§ Task details
Turn the stretch of the listing below, from the line containing "Click the edit note pencil icon" through the line containing "[1168, 229]", into a JSON list of strings with one string per line, skipping blank lines.
━━━━━━━━━━━━━━━━━━━━
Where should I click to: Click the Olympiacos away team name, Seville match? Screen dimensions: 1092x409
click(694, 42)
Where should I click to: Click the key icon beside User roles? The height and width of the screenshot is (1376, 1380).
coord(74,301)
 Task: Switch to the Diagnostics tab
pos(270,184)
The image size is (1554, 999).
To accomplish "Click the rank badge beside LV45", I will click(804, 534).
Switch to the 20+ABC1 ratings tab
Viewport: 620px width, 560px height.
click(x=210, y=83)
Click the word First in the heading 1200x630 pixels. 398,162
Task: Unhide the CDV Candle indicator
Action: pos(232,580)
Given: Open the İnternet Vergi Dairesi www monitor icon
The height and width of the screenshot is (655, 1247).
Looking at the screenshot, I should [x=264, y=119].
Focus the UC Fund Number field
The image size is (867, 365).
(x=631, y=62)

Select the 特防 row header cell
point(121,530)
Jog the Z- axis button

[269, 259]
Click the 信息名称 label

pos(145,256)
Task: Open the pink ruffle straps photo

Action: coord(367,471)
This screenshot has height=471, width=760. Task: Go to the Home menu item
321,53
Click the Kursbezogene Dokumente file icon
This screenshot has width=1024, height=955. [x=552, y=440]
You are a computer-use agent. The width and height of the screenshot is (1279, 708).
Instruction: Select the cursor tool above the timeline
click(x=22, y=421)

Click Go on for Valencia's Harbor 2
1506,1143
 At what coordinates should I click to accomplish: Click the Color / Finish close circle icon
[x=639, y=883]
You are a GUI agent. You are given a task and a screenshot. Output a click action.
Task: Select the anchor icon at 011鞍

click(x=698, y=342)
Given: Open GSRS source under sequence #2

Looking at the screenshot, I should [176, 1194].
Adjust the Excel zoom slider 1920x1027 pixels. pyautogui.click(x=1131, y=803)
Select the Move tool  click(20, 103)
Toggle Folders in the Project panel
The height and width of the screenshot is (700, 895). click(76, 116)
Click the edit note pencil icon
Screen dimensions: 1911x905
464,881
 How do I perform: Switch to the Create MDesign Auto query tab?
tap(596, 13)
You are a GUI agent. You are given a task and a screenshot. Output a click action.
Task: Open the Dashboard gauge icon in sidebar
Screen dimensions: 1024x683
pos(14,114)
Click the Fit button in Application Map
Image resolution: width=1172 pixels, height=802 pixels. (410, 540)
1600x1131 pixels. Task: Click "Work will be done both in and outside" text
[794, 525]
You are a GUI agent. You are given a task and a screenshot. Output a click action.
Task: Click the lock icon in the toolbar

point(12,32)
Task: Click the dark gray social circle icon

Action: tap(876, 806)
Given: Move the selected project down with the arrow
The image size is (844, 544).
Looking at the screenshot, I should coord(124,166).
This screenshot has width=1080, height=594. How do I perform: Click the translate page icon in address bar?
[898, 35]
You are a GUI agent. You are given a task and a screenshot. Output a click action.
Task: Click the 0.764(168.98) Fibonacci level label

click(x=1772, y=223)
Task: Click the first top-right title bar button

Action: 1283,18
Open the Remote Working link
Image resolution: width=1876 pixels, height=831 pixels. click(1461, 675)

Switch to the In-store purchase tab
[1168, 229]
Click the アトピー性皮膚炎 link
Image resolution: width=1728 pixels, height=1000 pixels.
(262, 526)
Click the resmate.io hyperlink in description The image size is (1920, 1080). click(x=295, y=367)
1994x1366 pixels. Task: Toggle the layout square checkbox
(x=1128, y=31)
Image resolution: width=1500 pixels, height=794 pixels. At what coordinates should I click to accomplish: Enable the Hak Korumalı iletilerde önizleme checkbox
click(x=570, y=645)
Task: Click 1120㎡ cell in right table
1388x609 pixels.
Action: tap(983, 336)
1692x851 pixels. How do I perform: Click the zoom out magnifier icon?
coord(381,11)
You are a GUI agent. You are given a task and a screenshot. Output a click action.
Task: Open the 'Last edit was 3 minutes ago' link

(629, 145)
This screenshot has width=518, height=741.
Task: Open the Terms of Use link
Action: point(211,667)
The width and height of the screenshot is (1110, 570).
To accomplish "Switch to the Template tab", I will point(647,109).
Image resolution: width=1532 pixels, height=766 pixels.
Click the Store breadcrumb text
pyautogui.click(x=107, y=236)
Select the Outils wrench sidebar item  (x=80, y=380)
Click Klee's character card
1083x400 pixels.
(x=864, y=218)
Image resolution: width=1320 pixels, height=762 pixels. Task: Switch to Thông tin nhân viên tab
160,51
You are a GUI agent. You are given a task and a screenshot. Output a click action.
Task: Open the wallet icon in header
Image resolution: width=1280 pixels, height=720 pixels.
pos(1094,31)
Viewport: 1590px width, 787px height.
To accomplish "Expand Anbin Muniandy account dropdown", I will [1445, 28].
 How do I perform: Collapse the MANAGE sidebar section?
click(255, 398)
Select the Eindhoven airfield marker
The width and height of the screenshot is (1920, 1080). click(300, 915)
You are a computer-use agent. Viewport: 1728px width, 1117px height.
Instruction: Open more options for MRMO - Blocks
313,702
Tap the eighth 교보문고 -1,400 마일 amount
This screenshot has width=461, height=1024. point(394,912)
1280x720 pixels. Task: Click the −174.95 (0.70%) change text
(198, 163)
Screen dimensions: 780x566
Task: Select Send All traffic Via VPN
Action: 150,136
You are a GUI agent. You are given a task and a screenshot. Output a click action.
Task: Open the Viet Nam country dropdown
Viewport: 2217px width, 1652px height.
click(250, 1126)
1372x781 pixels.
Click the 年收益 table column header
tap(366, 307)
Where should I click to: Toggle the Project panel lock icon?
━━━━━━━━━━━━━━━━━━━━
§ Exercise solution
[
  "Click the edit note pencil icon",
  "Screen dimensions: 1911x905",
  "464,881",
  " How do I perform: Switch to the Create MDesign Auto query tab?",
  "tap(596, 13)",
  "You are a GUI agent. You are given a task and a screenshot. Output a click action.",
  "Task: Open the Dashboard gauge icon in sidebar",
  "Screen dimensions: 1024x683",
  "pos(14,114)",
  "Click the Fit button in Application Map",
  "Image resolution: width=1172 pixels, height=802 pixels. (410, 540)",
  "1600x1131 pixels. Task: Click \"Work will be done both in and outside\" text",
  "[794, 525]",
  "You are a GUI agent. You are given a task and a screenshot. Output a click action.",
  "Task: Click the lock icon in the toolbar",
  "point(12,32)",
  "Task: Click the dark gray social circle icon",
  "Action: tap(876, 806)",
  "Given: Move the selected project down with the arrow",
  "The image size is (844, 544).",
  "Looking at the screenshot, I should coord(124,166).",
  "This screenshot has width=1080, height=594. How do I perform: Click the translate page icon in address bar?",
  "[898, 35]",
  "You are a GUI agent. You are given a task and a screenshot. Output a click action.",
  "Task: Click the 0.764(168.98) Fibonacci level label",
  "click(x=1772, y=223)",
  "Task: Click the first top-right title bar button",
  "Action: 1283,18",
  "Open the Remote Working link",
  "Image resolution: width=1876 pixels, height=831 pixels. click(1461, 675)",
  "Switch to the In-store purchase tab",
  "[1168, 229]"
]